======== Information shown

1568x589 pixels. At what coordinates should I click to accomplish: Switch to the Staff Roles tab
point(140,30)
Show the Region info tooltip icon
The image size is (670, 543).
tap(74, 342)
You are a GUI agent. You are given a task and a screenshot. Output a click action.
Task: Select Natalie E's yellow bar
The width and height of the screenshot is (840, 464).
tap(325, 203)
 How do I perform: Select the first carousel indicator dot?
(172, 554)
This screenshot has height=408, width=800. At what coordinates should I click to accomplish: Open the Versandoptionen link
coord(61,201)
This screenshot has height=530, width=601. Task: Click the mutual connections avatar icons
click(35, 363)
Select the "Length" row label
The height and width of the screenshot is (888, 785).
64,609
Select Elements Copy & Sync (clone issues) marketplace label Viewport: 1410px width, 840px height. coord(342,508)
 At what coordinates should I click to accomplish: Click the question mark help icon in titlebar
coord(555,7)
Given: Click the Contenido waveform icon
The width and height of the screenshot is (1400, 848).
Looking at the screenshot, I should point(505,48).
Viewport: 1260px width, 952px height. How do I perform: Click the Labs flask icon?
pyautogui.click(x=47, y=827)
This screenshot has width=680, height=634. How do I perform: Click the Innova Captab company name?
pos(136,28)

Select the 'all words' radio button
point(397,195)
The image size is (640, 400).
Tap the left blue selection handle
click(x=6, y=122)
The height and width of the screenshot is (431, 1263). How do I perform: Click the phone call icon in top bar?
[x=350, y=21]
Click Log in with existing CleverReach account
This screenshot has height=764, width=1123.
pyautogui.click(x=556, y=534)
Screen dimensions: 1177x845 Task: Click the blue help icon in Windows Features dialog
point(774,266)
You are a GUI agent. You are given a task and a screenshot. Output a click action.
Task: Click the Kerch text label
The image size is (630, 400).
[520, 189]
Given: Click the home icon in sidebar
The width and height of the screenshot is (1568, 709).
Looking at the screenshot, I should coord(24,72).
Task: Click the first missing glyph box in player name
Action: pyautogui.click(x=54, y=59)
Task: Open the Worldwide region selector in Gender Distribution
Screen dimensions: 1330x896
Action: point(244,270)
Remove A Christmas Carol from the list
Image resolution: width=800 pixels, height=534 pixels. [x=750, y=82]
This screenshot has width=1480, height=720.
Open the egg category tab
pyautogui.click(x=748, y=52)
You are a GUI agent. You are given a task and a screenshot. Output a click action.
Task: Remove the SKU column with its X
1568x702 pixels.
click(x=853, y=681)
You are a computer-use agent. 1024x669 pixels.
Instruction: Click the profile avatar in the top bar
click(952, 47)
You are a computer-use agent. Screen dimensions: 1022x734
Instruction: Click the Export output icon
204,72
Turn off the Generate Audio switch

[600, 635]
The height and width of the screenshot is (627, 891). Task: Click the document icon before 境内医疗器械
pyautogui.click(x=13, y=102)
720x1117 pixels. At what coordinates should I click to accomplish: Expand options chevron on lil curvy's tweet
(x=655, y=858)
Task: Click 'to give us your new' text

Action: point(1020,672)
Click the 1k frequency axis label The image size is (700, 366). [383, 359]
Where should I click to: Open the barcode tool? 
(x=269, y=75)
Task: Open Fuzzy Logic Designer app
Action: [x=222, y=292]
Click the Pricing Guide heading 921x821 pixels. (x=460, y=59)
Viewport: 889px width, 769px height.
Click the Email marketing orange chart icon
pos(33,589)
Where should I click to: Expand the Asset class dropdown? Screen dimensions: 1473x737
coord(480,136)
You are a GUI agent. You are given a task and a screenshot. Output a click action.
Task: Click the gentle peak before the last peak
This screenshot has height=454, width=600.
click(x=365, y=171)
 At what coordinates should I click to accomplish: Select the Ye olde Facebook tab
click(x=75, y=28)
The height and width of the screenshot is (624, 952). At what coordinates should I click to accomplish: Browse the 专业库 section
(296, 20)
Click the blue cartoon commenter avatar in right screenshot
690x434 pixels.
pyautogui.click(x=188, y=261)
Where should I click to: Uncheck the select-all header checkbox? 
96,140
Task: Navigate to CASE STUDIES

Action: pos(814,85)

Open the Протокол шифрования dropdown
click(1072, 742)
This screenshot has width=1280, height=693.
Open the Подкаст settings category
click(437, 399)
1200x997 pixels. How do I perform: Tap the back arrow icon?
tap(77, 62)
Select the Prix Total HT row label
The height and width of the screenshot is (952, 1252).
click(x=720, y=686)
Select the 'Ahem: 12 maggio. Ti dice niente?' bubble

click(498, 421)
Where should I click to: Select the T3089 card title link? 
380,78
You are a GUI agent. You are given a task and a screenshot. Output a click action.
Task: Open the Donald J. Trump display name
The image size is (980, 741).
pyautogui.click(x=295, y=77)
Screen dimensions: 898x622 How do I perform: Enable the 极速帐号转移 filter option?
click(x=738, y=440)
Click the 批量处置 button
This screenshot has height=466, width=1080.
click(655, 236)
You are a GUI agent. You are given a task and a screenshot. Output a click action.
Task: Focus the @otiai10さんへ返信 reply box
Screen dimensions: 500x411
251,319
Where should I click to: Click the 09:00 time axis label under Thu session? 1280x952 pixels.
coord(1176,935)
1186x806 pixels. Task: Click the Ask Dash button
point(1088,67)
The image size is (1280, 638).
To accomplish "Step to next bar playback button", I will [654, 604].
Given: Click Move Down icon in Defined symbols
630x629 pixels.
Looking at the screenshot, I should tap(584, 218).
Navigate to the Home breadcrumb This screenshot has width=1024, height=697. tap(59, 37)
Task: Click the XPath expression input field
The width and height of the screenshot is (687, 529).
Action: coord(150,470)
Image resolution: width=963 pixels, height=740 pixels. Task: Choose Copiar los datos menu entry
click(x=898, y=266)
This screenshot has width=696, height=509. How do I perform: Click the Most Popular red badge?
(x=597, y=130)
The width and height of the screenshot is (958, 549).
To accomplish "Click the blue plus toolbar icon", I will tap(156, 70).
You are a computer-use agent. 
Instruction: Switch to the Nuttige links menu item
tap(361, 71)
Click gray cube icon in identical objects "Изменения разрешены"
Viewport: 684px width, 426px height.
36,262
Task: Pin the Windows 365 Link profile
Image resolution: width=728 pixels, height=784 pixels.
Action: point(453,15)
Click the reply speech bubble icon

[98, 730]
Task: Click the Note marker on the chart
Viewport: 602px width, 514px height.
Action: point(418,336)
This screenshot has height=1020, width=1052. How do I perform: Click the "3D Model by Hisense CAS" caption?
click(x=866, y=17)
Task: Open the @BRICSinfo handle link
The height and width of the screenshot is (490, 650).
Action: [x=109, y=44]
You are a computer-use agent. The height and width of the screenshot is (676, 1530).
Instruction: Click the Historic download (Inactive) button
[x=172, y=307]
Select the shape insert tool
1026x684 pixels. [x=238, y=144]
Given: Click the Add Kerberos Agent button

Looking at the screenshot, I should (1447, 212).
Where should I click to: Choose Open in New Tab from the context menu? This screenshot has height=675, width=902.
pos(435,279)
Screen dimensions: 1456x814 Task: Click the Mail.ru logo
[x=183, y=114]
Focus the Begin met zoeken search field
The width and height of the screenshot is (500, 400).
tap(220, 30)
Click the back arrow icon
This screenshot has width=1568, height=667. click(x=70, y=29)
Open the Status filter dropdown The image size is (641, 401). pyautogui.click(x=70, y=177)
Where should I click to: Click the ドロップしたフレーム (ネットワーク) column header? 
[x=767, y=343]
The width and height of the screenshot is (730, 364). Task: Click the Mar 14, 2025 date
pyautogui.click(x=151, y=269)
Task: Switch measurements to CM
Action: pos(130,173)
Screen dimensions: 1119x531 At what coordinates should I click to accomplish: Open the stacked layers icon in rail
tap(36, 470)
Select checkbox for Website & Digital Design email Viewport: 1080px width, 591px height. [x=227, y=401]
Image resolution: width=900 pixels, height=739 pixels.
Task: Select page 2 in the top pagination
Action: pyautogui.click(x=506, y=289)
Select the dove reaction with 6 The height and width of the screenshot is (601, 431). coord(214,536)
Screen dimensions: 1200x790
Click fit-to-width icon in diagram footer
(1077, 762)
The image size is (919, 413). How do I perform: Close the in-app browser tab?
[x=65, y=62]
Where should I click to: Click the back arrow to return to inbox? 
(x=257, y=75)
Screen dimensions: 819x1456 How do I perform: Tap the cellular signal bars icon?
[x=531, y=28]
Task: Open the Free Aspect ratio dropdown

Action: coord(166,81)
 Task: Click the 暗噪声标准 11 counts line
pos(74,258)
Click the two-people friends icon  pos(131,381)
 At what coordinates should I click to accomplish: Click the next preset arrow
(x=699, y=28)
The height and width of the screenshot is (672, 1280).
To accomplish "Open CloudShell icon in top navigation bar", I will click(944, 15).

================

**Prompt**
Exactly the lines from the one containing "Given: Click the Add Kerberos Agent button" through the end of the entries above must be output, and no others.

**Solution to the problem**
Given: Click the Add Kerberos Agent button

Looking at the screenshot, I should (1447, 212).
Where should I click to: Choose Open in New Tab from the context menu? This screenshot has height=675, width=902.
pos(435,279)
Screen dimensions: 1456x814 Task: Click the Mail.ru logo
[x=183, y=114]
Focus the Begin met zoeken search field
The width and height of the screenshot is (500, 400).
tap(220, 30)
Click the back arrow icon
This screenshot has width=1568, height=667. click(x=70, y=29)
Open the Status filter dropdown The image size is (641, 401). pyautogui.click(x=70, y=177)
Where should I click to: Click the ドロップしたフレーム (ネットワーク) column header? 
[x=767, y=343]
The width and height of the screenshot is (730, 364). Task: Click the Mar 14, 2025 date
pyautogui.click(x=151, y=269)
Task: Switch measurements to CM
Action: pos(130,173)
Screen dimensions: 1119x531 At what coordinates should I click to accomplish: Open the stacked layers icon in rail
tap(36, 470)
Select checkbox for Website & Digital Design email Viewport: 1080px width, 591px height. [x=227, y=401]
Image resolution: width=900 pixels, height=739 pixels.
Task: Select page 2 in the top pagination
Action: pyautogui.click(x=506, y=289)
Select the dove reaction with 6 The height and width of the screenshot is (601, 431). coord(214,536)
Screen dimensions: 1200x790
Click fit-to-width icon in diagram footer
(1077, 762)
The image size is (919, 413). How do I perform: Close the in-app browser tab?
[x=65, y=62]
Where should I click to: Click the back arrow to return to inbox? 
(x=257, y=75)
Screen dimensions: 819x1456 How do I perform: Tap the cellular signal bars icon?
[x=531, y=28]
Task: Open the Free Aspect ratio dropdown

Action: coord(166,81)
 Task: Click the 暗噪声标准 11 counts line
pos(74,258)
Click the two-people friends icon  pos(131,381)
 At what coordinates should I click to accomplish: Click the next preset arrow
(x=699, y=28)
The height and width of the screenshot is (672, 1280).
To accomplish "Open CloudShell icon in top navigation bar", I will click(944, 15).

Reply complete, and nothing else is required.